Given data »
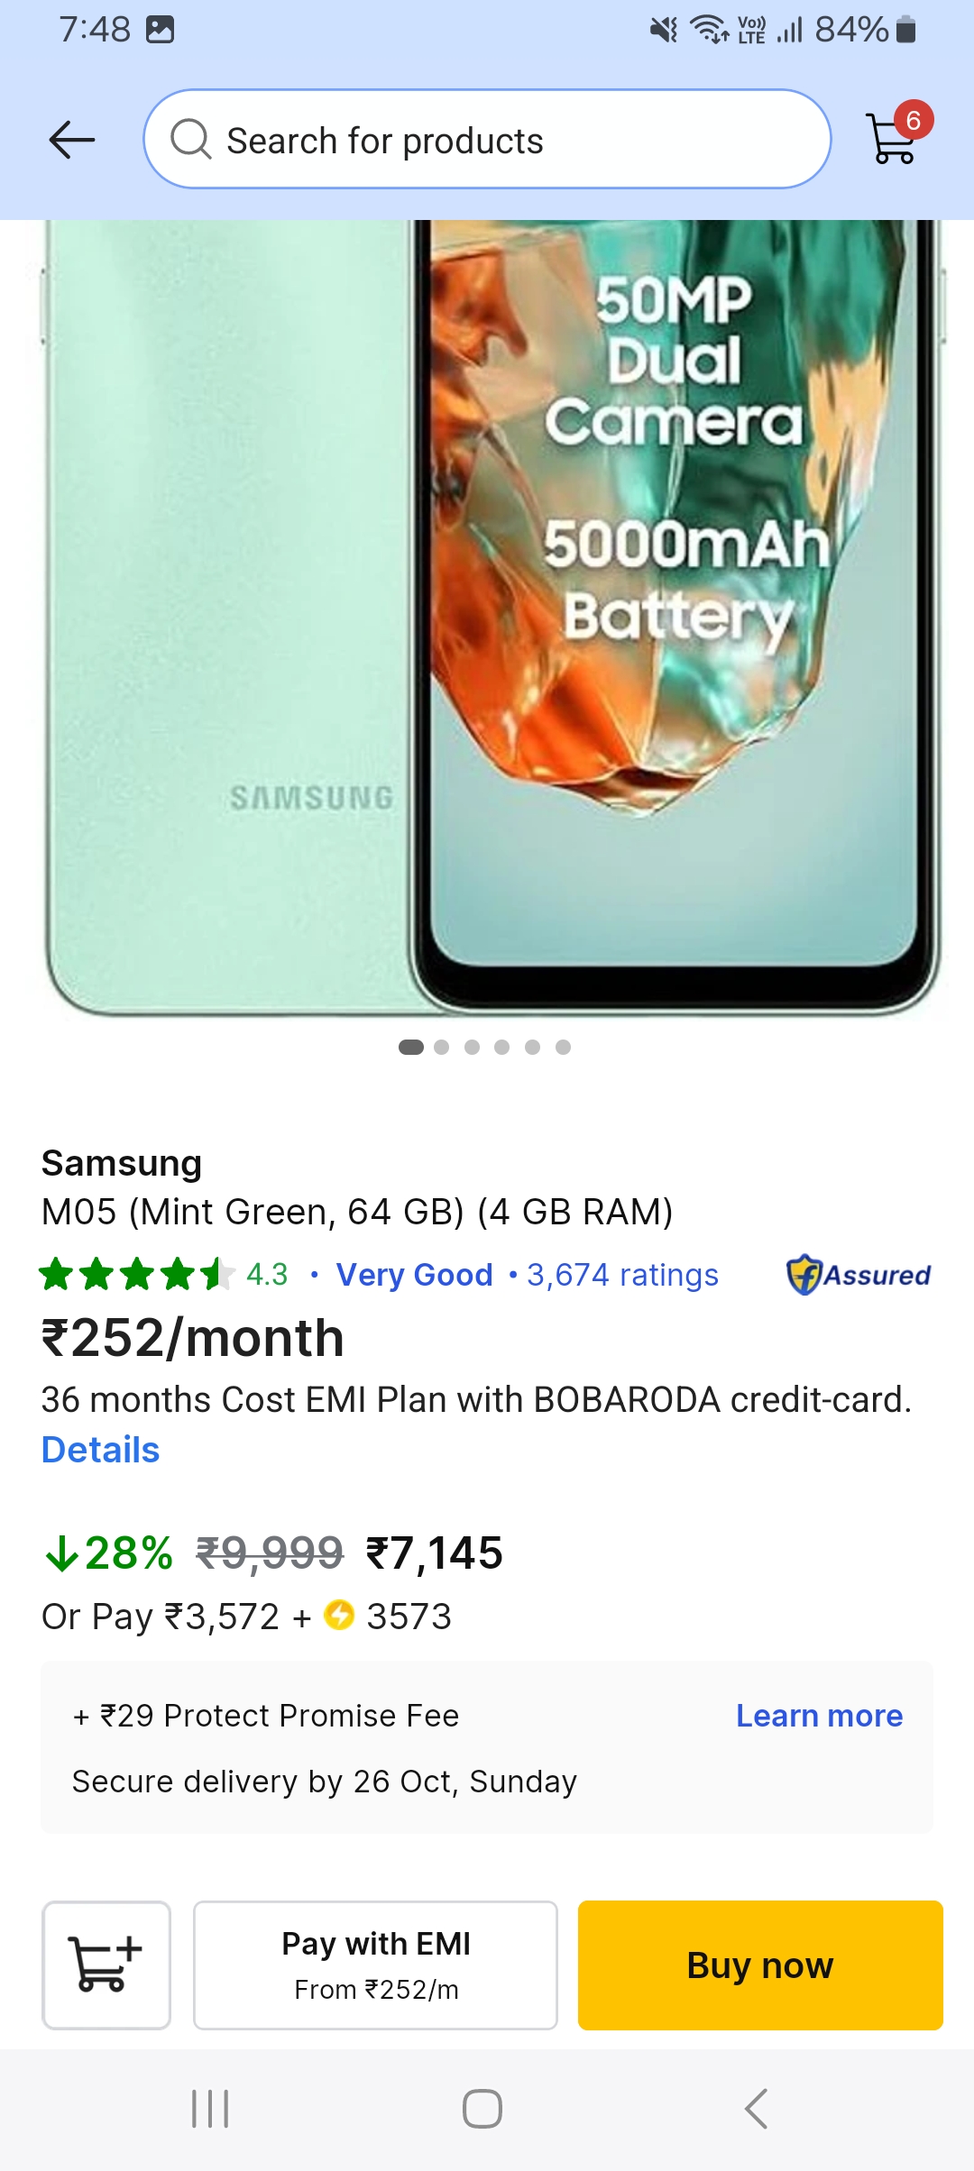Add product to cart icon button

click(106, 1965)
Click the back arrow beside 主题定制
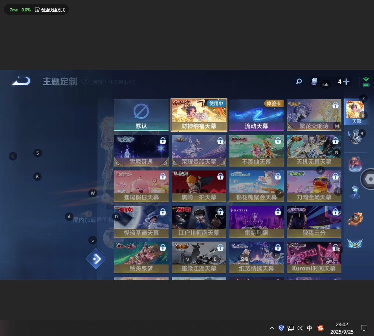 click(21, 81)
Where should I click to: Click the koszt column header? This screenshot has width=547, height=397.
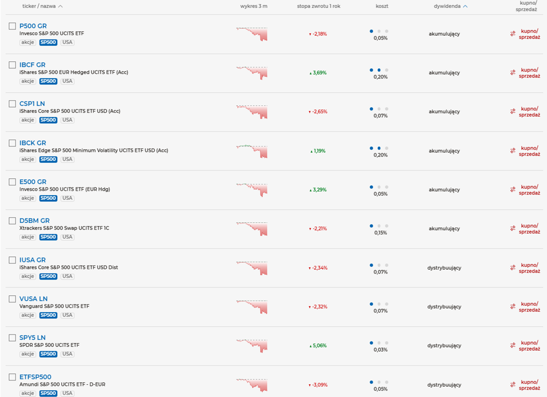[x=381, y=6]
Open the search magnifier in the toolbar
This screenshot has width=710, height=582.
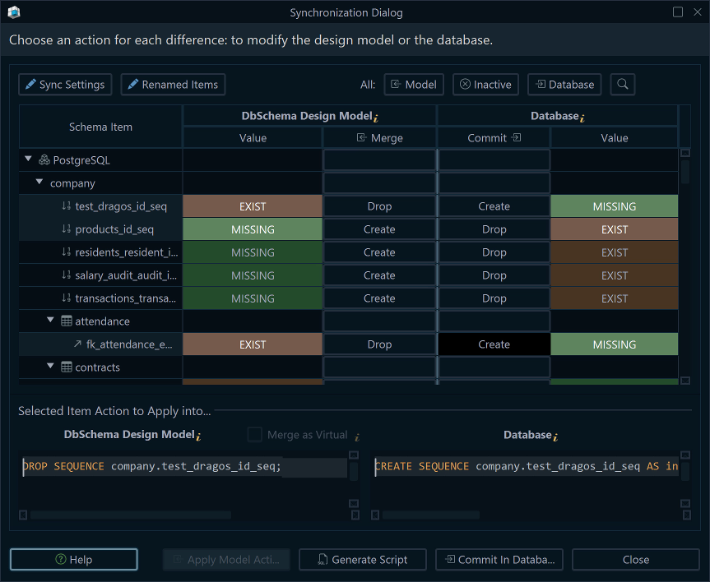[622, 84]

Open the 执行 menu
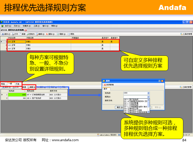click(x=8, y=26)
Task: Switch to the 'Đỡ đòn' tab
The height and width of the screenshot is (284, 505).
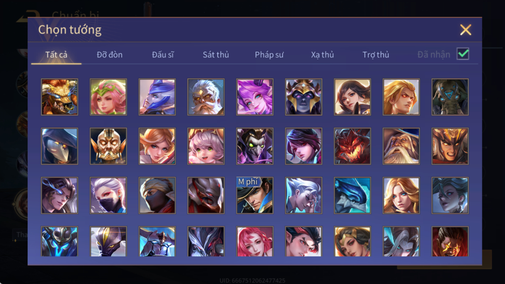Action: (110, 55)
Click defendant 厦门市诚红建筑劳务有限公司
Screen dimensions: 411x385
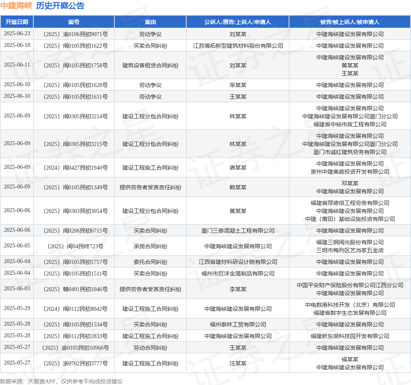coord(350,152)
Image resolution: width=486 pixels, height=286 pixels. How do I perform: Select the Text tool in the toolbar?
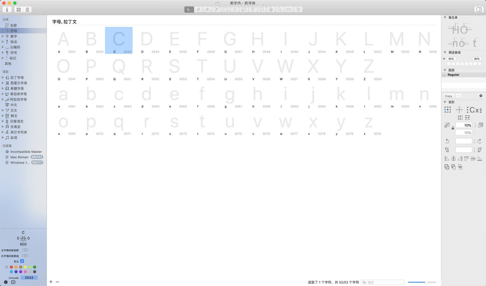click(253, 10)
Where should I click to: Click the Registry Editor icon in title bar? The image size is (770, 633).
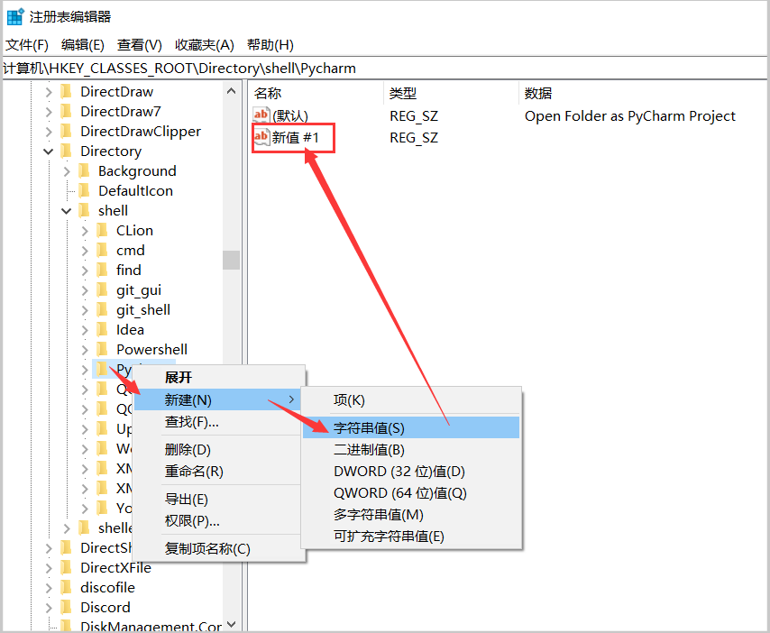click(x=14, y=14)
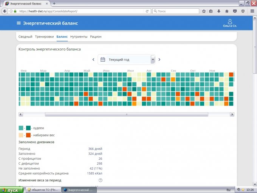This screenshot has width=257, height=193.
Task: Click the user profile icon Ольга Се.
Action: pos(230,23)
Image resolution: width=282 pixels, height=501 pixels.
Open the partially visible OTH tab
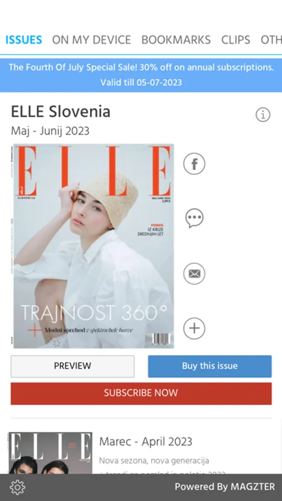point(271,40)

Given task »
Turn every line of the entries above into a Markdown table with the columns "No." and "Text". Number the rows in order, skip blank lines, and leave the pictures out.

Task output »
| No. | Text |
|---|---|
| 1 | Add product to cart icon button |
| 2 | click(106, 1965) |
| 3 | Click the back arrow beside 主题定制 |
| 4 |  click(21, 81) |
| 5 | Where should I click to: Click the koszt column header? This screenshot has width=547, height=397. |
| 6 | [x=381, y=6] |
| 7 | Open the search magnifier in the toolbar |
| 8 | This screenshot has width=710, height=582. |
| 9 | [622, 84] |
| 10 | Open the 执行 menu |
| 11 | click(x=8, y=26) |
| 12 | Task: Switch to the 'Đỡ đòn' tab |
| 13 | The height and width of the screenshot is (284, 505). |
| 14 | Action: (110, 55) |
| 15 | Click defendant 厦门市诚红建筑劳务有限公司 |
| 16 | Screen dimensions: 411x385 |
| 17 | coord(350,152) |
| 18 | Image resolution: width=486 pixels, height=286 pixels. How do I perform: Select the Text tool in the toolbar? |
| 19 | click(253, 10) |
| 20 | Where should I click to: Click the Registry Editor icon in title bar? The image size is (770, 633). |
| 21 | click(x=14, y=14) |
| 22 | This screenshot has width=257, height=193. |
| 23 | Task: Click the user profile icon Ольга Се. |
| 24 | Action: pos(230,23) |
| 25 | Image resolution: width=282 pixels, height=501 pixels. |
| 26 | Open the partially visible OTH tab |
| 27 | point(271,40) |